### What needs to be done:
Reproduce the lines of the data starting from the one containing "Arm Track 5 for recording with R" and running through the end of the data, with both ends included. Leave the pictures out.

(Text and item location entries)
--- Start ---
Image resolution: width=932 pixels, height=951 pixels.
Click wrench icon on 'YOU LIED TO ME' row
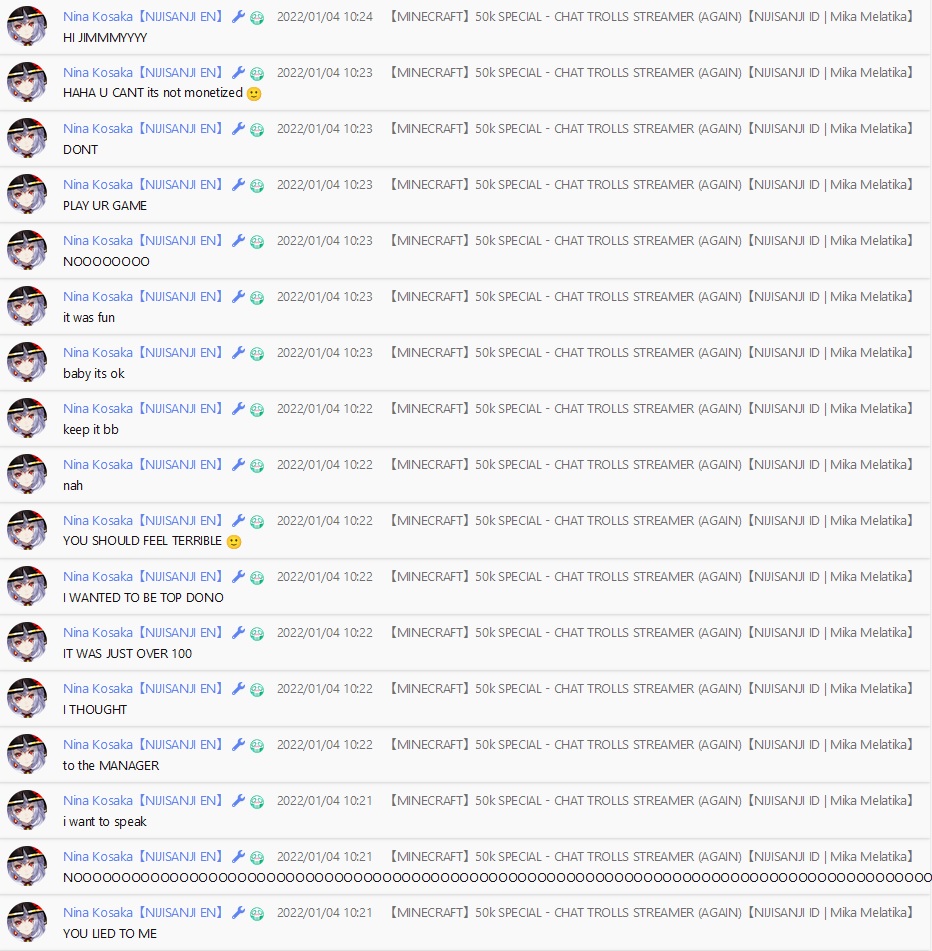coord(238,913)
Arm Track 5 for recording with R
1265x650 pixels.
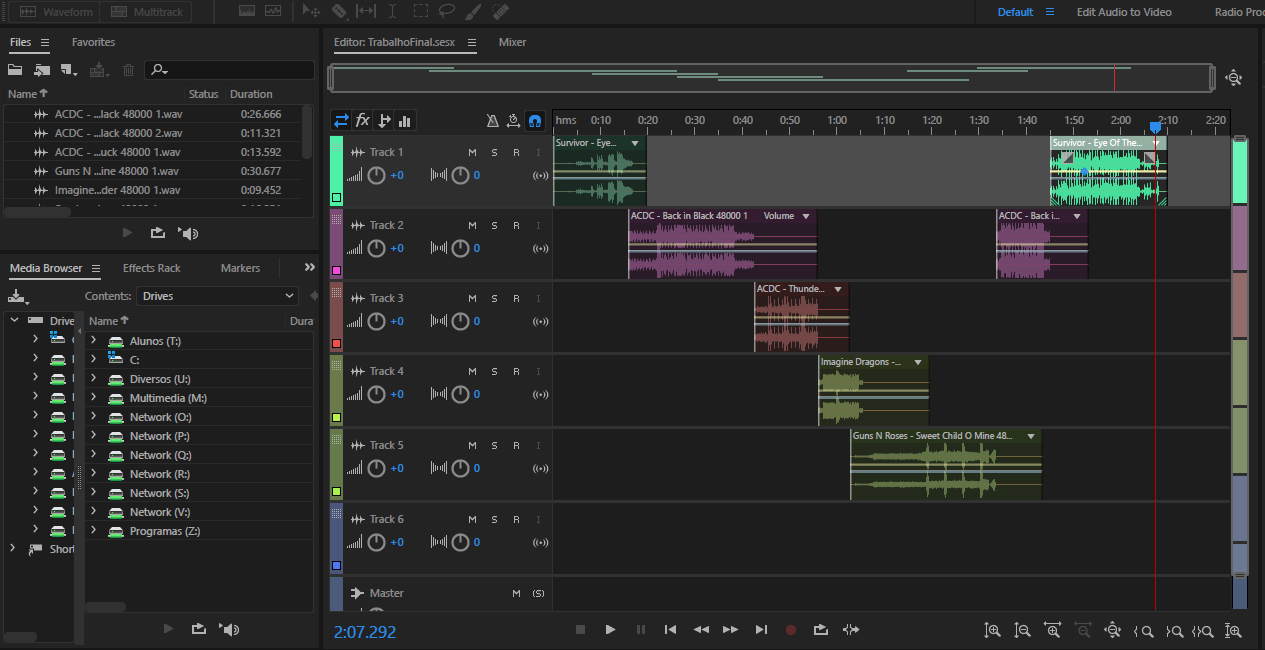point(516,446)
--- End ---
### Solution to this exercise:
Arm Track 5 for recording with R
1265x650 pixels.
point(516,446)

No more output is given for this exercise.